Les fondations de la troisième tranche du centre Avicenne - nom que prendra la future mosquée - n’ont pas encore été coulées. Cette partie est destinée à accueillir des locaux commerciaux, des bureaux et peut-être même un restaurant, « afin d’amortir le coût financier du projet » précise Abdelhafid Akhmim, président de l’ARSH.

LEGENDE

Crédit photos: Association de la réformation sociale/Nobox-lab + SN Technology. Images tirées d'une vidéo d'animation 3D disponible sur Youtube.

Le projet est pour le moment majoritairement financé grâce aux dons des fidèles. Des quêtes se font par exemple chaque samedi matin sur le marché place André Maurois, mais aussi jusqu’en Belgique, Suisse, Hollande et Allemagne, précise-t-on du côté de l’ARSH. La SCI Avicenne, dont l’ARSH est associé majoritaire, s’occupe de la gestion financière des constructions. Elle a bénéficié de la part de la municipalité d’une participation de 10 % sur le budget initial de 2,3 millions d’euros du projet.
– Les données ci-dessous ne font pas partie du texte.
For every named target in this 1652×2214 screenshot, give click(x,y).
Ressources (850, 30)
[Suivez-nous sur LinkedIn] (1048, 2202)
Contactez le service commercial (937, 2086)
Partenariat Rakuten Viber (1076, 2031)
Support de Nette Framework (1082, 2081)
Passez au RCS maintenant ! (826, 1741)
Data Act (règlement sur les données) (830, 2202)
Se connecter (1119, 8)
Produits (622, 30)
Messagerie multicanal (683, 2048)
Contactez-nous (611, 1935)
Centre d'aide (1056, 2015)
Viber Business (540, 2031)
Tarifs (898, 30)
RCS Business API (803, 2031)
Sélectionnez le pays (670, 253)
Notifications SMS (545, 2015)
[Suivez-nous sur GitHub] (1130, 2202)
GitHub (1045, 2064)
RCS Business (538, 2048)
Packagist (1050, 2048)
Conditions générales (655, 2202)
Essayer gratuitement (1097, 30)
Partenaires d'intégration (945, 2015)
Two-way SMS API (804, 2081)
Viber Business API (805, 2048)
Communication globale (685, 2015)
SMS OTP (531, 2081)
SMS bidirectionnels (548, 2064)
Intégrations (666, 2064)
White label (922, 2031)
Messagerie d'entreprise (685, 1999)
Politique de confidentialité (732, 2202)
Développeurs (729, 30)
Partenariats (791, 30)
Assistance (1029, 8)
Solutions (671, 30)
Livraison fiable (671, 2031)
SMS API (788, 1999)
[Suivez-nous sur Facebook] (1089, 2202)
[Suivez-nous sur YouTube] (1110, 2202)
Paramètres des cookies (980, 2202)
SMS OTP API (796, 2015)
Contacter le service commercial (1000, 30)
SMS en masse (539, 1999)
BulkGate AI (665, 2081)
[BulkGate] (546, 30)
Mais pour l’acquisition du terrain et la construction des deux premières tranches, la barre des 4,5 millions a déjà été dépassée. Et il semble difficile que la mairie vote un réajustement de sa participation sur le montant final des travaux. Si aucun financement étranger n’a pour le moment été annoncé par l’ARSH, cette solution est envisagée pour la troisième tranche du projet.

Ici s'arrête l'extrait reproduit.